= SOURCE INFORMATION =

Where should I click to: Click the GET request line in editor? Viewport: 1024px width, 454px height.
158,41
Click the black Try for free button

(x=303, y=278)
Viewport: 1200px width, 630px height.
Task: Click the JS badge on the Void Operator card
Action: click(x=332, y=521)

= DIRECTIONS FOR THIS TASK =
Line by line, the listing above is to be transcribed exactly.

= RESULT OF THIS TASK =
Where should I click to: Click the GET request line in editor? Viewport: 1024px width, 454px height.
158,41
Click the black Try for free button

(x=303, y=278)
Viewport: 1200px width, 630px height.
Task: Click the JS badge on the Void Operator card
Action: click(x=332, y=521)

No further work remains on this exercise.